Als erste Reaktion verzeichneten die Finanzmärkte eine Flucht in sichere Anlagen. Die europäischen Aktienmärkte gaben am Donnerstag stark nach, während die Kurse von Staatsanleihen aufgrund sinkender Renditen zulegten. Vermögenswerte wie Gold und der US-Dollar, die als „sichere Häfen“ gelten, verzeichneten Kursgewinne. Der Preis für die Erdöl-Sorte Brent überschritt zum ersten Mal seit 2014 die Marke von 100 US-Dollar. Auch Kryptowährungen gaben deutlich nach.

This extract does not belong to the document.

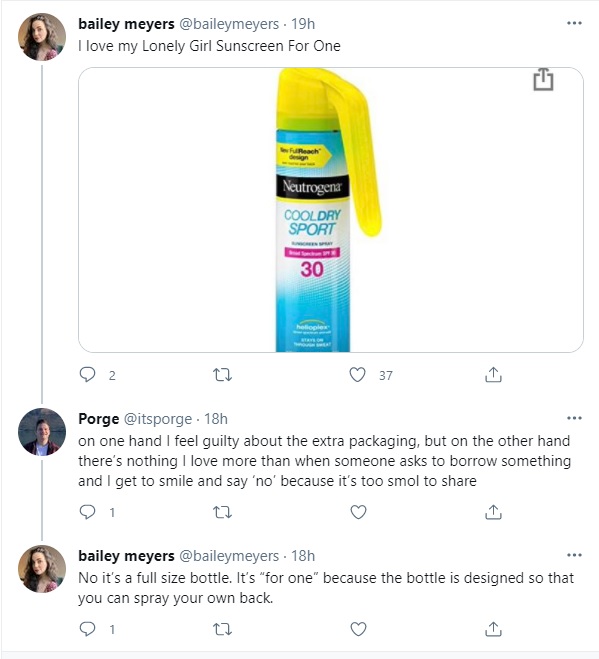
Task: Open @itsporge profile link
Action: coord(158,419)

Welches Ziel verfolgt Russland?
Nach eigenen Angaben sei Russlands erklärtes Ziel, die Ukraine zu entmilitarisieren und die jetzige Regierung zu ersetzen. Vorerst bleibt unklar, ob der Einmarsch in die gesamte Ukraine geplant ist. Die Geheimdienste der NATO-Verbündeten gehen jedoch davon aus. Westliche Staatsoberhäupter und Mitglieder des UN-Sicherheitsrats verurteilten den Angriff. In den letzten Stunden wurden von den USA und der EU mehrere Sanktionsschritte gegen Russlands Wirtschaft, Finanzinstitute und Einzelpersonen auf den Weg gebracht. Die Härte dieser Sanktionen und die Reaktionen Russlands werden einen wesentlichen Einfluss darauf haben, wie sich die Situation an den Kapitalmärkten weiter entwickelt.
Wie reagieren die Finanzmärkte und die Wirtschaft auf geopolitische Konflikte?

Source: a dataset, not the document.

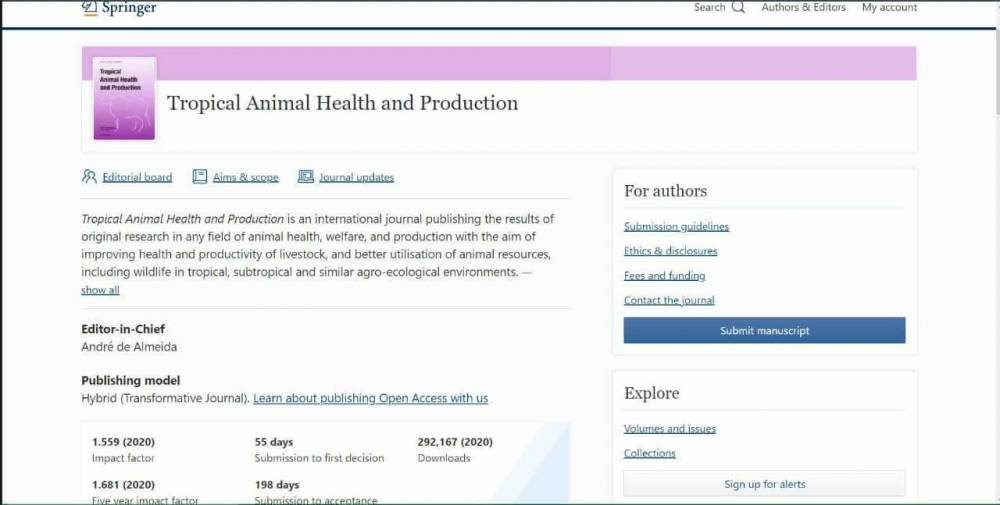Click the Sign up for alerts button
Screen dimensions: 1000x505
point(764,484)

Anleger ziehen es im Allgemeinen vor, Unsicherheiten zu vermeiden. Jedoch bringt ein geopolitischer oder militärischer Konflikt genau das mit sich. Analysiert man frühere militärische Konflikte, so reagieren die Aktienmärkte typischerweise mit Kursverlusten – möglicherweise für einige Tage oder sogar Wochen. Allerdings erholen sich die Aktienmärkte in der Regel auch schnell wieder, sobald Klarheit über die Entwicklung des Konflikts herrscht. In der Folge besinnt sich der Markt – nach einem ersten Schock – oftmals zügig zurück auf die Fundamentaldaten.
Wir gehen davon aus, dass die makroökonomischen Auswirkungen der russischen Maßnahmen vor allem im Energiemarkt über höhere Energiepreise (Öl und Gas) zu spüren sein werden. Europa reagiert darauf empfindlicher als andere Regionen, da Russland einer der wichtigsten Energielieferanten des Kontinents ist und nur begrenzt ersetzt werden kann. Daneben ist Russland ein wichtiger Lieferant weiterer Rohstoffe, deren wirtschaftliche Auswirkungen jedoch im Vergleich zu Öl und Gas wesentlich geringer sein werden.
Aufgrund der Ukraine-Krise steigt die Wahrscheinlichkeit eines potenziellen Rückgangs des Anlegervertrauens und der Möglichkeit einer Stagflation oder sogar eines Rezessionsszenarios in Europa – insbesondere, wenn der Krieg länger andauert als bislang vermutet. Die Auswirkungen auf den Rest der Welt könnten jedoch weitgehend begrenzt sein. In den kommenden Wochen wird es wichtig sein, die Reaktionen der Zentralbanken, etwaige Änderungen ihrer Wirtschaftsprognosen und ihrer Geldpolitik zu beobachten.
Die Volkswirtschaften Russlands und der Ukraine sind relativ kleine Teilnehmer der Weltwirtschaft. Ihr Niedergang wird nur sehr begrenzte Auswirkungen auf das globale Wachstum haben. Höhere Energiepreise können jedoch Produzenten und Verbraucher schmerzhaft treffen. Glücklicherweise sind die Bilanzen von Unternehmen und Verbrauchern aufgrund der Konjunkturmaßnahmen, die zum Ausgleich der Coronapandemie ergriffen wurden, relativ solide.
Was empfehlen wir den Anlegern?
In der vergangenen Woche beschloss das globale Investmentkomitee der ABN AMRO und der Bethmann Bank, Aktienpositionen auf neutral zu reduzieren, eine defensivere Sektorallokation vorzunehmen und eine Untergewichtung in Anleihen beizubehalten. Wir haben außerdem beschlossen, unsere Übergewichtung in den Sektoren Grundstoffe, Finanzwerte und Gesundheitswesen beizubehalten. Außerdem überwachen wir unsere Portfoliobestände genau im Hinblick auf Engagements in der Ukraine oder Russland. Unsere Entscheidung zur Reduktion der Aktiengewichtung war hauptsächlich durch die hohe Inflation und die bevorstehende Straffung der Geldpolitik bedingt. Obwohl wir den Ukraine-Konflikt beobachteten, haben wir nicht mit einer so schnellen Eskalation gerechnet.
Neben den genannten Beschlüssen empfehlen wir vorerst keine übereilten Handlungen. Es gibt noch zu viele Unbekannte, und es ist in der Regel nicht vorteilhaft, in volatile Märkte hinein überstürzt zu handeln. Die Geschichte zeigt auch, dass sich die Finanzmärkte schnell erholen können, sobald sich ein Konflikt gelegt hat. Wir werden die Situation weiter beobachten und bei Bedarf Maßnahmen ergreifen.
Vor allem sind wir in Gedanken bei den Menschen in der Ukraine.